Indonesia termasuk sebagai negara yang memiliki pertumbuhan tercepat di industri seluler dunia. Kementerian Komunikasi dan Informatika (Kominfo) mencatat pertumbuhan pengguna selular di Indonesia rat-rata sebesar 31,9 persen tiap tahun.

Jumlah penyelenggara telekomunikasi di Indonesia yang berjumlah 10 operator dengan teknologi GSM dan CDMA juga menjadi yang terbanyak di dunia. Jumlah pemain yang banyak tersebut bagai dua mata pisau yang memberi dampak positif dan negatif.

Sisi positifnya adalah tarif layanan yang murah sebagai dampak dari kompetisi. Namun, sumber daya frekuensi untuk berkembang jadi terbatas sebagai efek negatif dari gemuknya jumlah operator telekomunikasi. Padahal, pasar pengguna layanan telekomunikasi sudah mencapai puncaknya dengan penetrasi 120 persen dan jangkauan mencapai 95 persen jumlah populasi penduduk.

Situasi tersebut mendorong isu penggabungan perusahaan melalui jalan merger, akuisisi, maupun konsolidasi operator menyeruak ke permukaan. Langkah itu diharapkan bisa menggabungkan kekuatan sekaligus jumlah operator yang beroperasi di Tanah Air.

Kabar soal PT XL Axiata Tbk akan mengambil alih PT Axis Telekom Indonesia jadi fokus perbincangan di ranah telekomunikasi di Indonesia. Sebab, transaksi penggabungan dua operator itu merupakan yang pertama terjadi di Tanah Air.

"Mereka sudah lapor soal rencana penggabungan (XL dan Axis). Kominfo tidak akan menghalangi soal itu, hanya saja nantinya masalah frekuensi dan blok kanal yang harus kita lihat," kata Dirjen Sumber Daya Perangkat Pos dan Informatika (SDPPI) Kominfo, Muhammad Budi Setiawan kepada awak media di Balai Kartini, Jakarta, Selasa (25/6/2013).

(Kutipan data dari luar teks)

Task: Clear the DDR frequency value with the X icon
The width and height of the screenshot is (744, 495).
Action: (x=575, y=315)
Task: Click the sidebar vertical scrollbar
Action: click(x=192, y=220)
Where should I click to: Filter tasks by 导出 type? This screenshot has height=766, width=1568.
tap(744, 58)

Ia juga menyebutkan bahwa jumlah ideal yang beroperasi di Indonesia cukup 4 operator saja. "Idealnya operator telekomunikasi cukup empat, tiga GSM dan satu CDMA. Buat apa banyak-banyak," ujar Budi lagi.

Tersandung Regulasi

Niat untuk menggabungkan dua operator menjadi satu ternyata harus berhadapan dengan Undang-Undang nomor 36 tahun 1999 yang bisa memasukkannya dalam praktek monopoli, kecuali kedua perusahaan tersebut mau untuk melakukan merger dan 'mematikan' salah satu perusahaannya.

Pelaksanaan merger pun dianggap sebagai batu sandungan karena pada Peraturan Pemerintah nomor 53 tahun 1999 yang tidak mengizinkan frekuensi dan block number dipindah-tangan. Dengan kata lain, meskipun sebuah perusahaan telah membeli perusahaan lainnya, mereka tetap tak bisa memiliki frekuensi dan block number milik perusahaan yang dibelinya.

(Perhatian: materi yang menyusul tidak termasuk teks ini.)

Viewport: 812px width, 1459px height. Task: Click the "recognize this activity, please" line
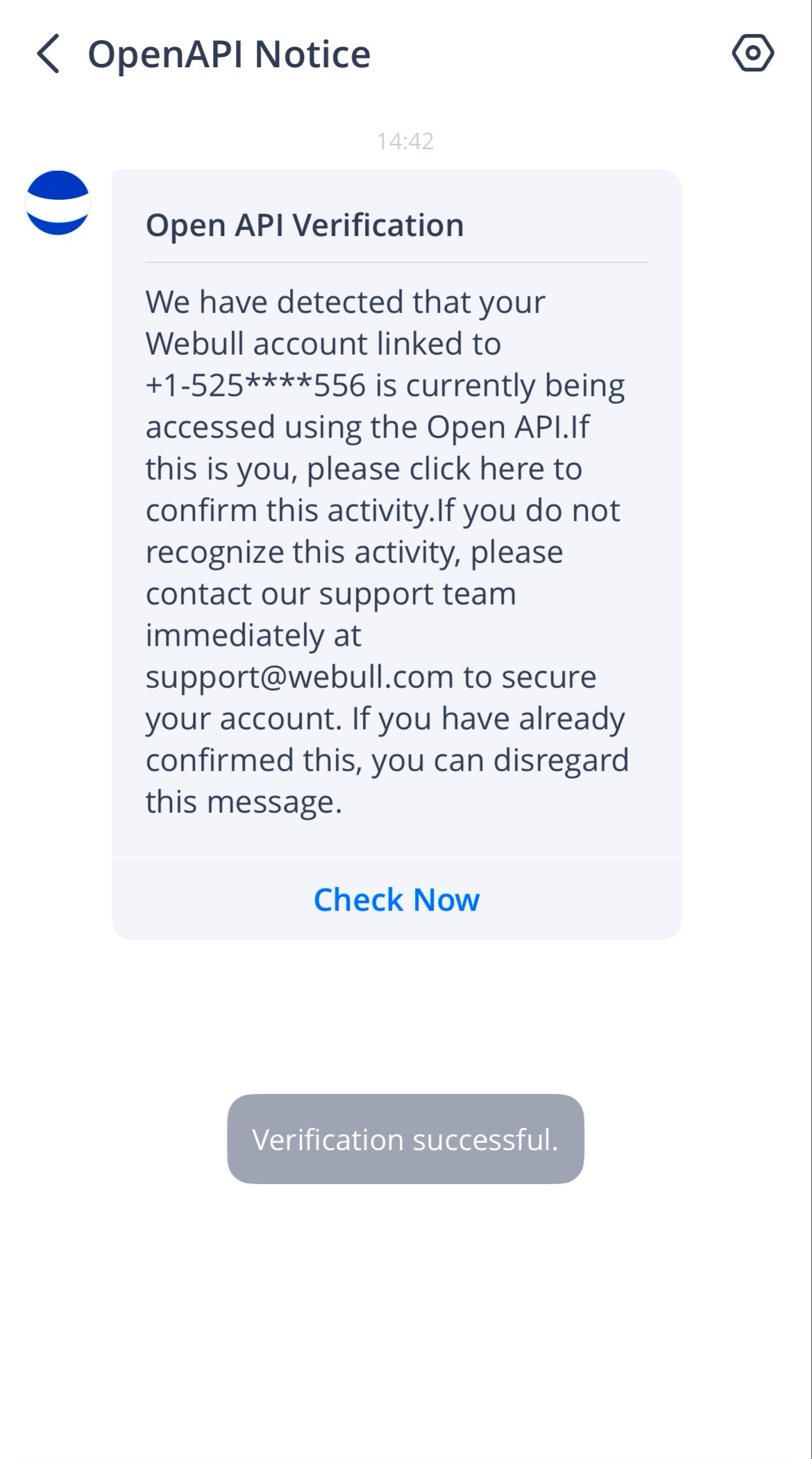354,552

"Ketika sebuah perusahaan melakukan merger maka pembeli hanya mendapat aset berupa gedung, karyawan, infrastruktur dan operator tanpa nomor. Sedangkan frekuensi dan block number harus dikembalikan kepada pemerintah, terus buat apa mereka beli perusahaan lain?," kata Alex J. Sinaga, Ketua Asosiasi Telekomunikasi Selular Indonesia.

Alex juga mengakui bahwa aturan tersebut harus disesuaikan agar tetap sesuai dengan asas keadilan dan terlindungi payung hukum sesuai dengan UU 36 tahun 1999.

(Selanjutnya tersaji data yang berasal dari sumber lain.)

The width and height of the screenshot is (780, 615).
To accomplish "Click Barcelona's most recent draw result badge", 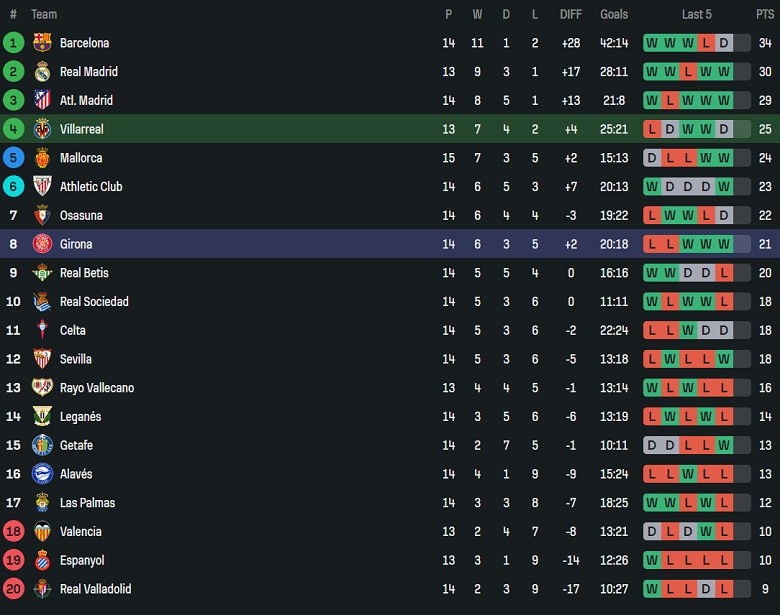I will (x=724, y=43).
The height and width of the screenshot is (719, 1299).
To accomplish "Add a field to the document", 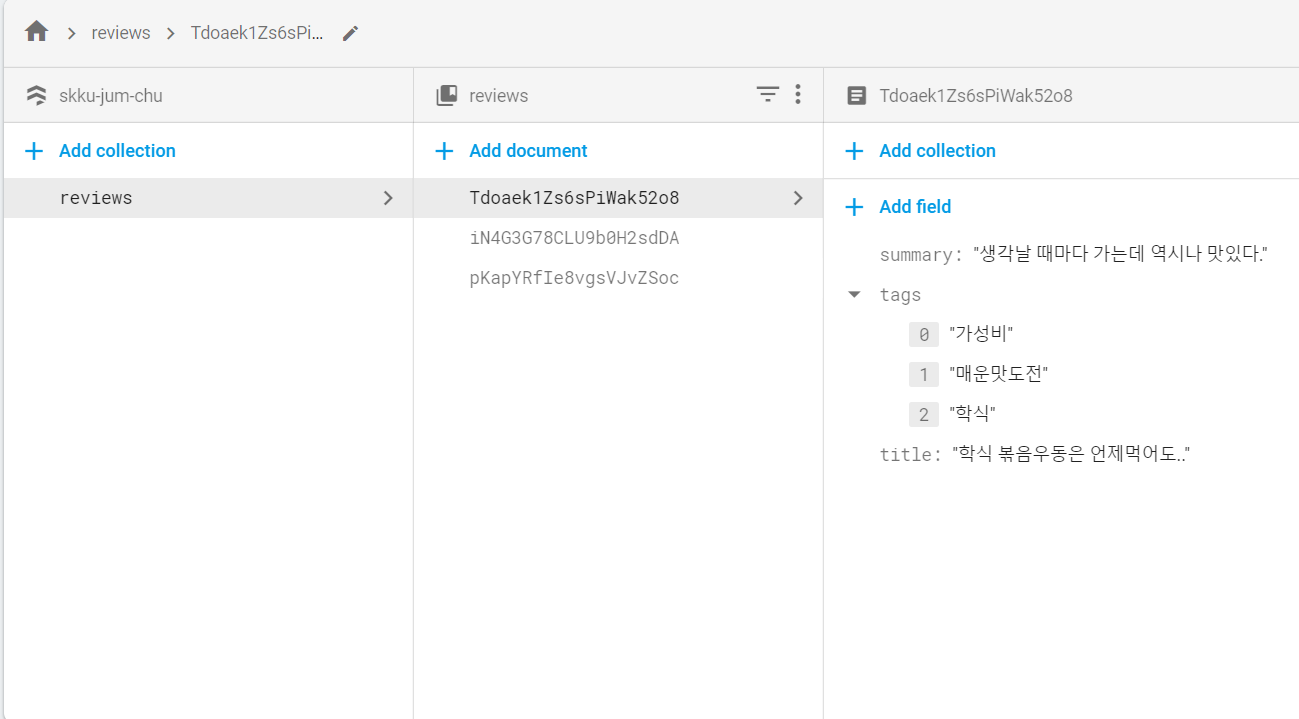I will point(898,207).
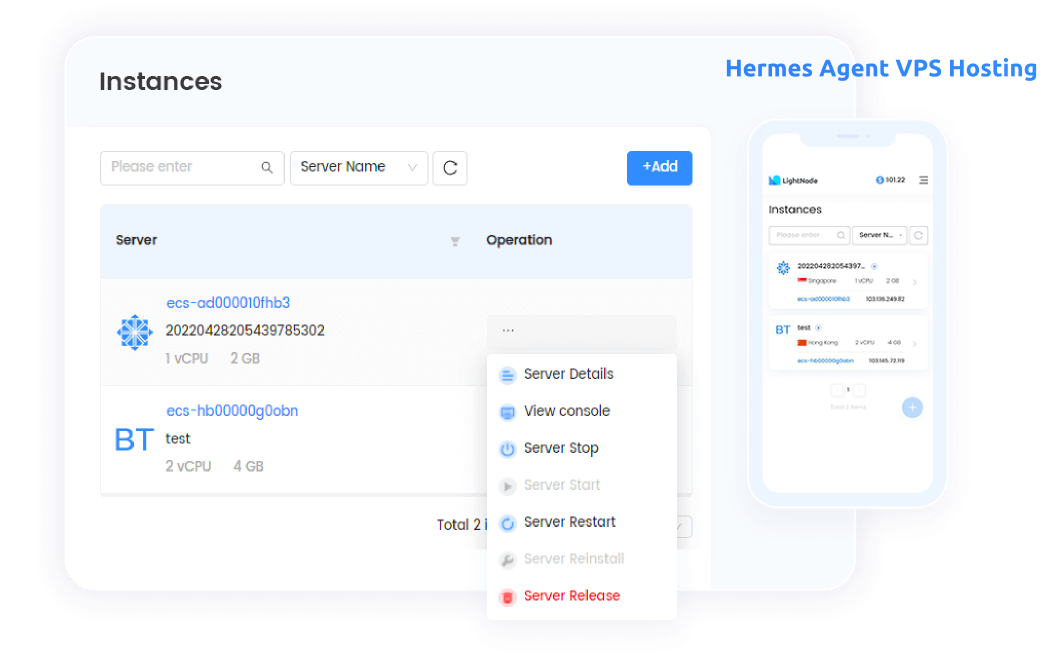Expand the filter icon in the Server column header

[455, 241]
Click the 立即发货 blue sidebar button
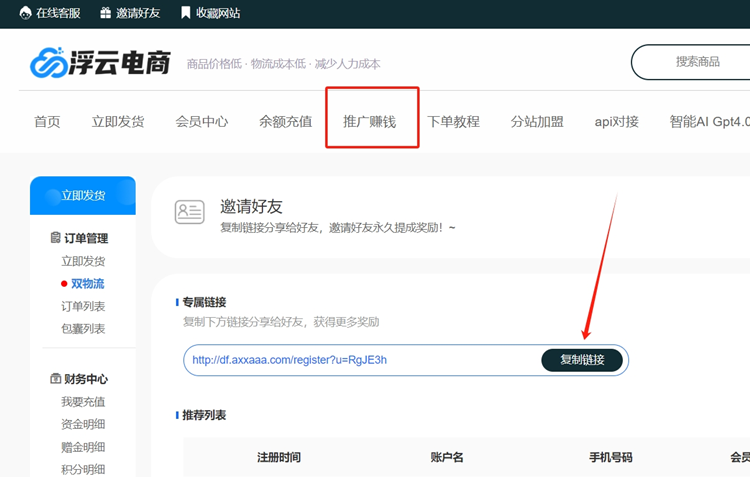This screenshot has height=477, width=750. 83,195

"Harusnya ada insentif atau kompensasi bagi perusahaan yang melakukan merger, seperti frekuensi dan block number-nya diberikan minimal sebagian kepada pembeli," ungkap Alex yang juga menjabat sebagai Direktur Utama PT Telkomsel.

Hal tersebut ternyata mendapat respon dari pihak Kominfo sebagai regulator. Budi mengaku bahwa pihaknya akan berusaha untuk membuat proses merger di industri telekomunikasi Indonesia menguntungkan bagi semua pihak.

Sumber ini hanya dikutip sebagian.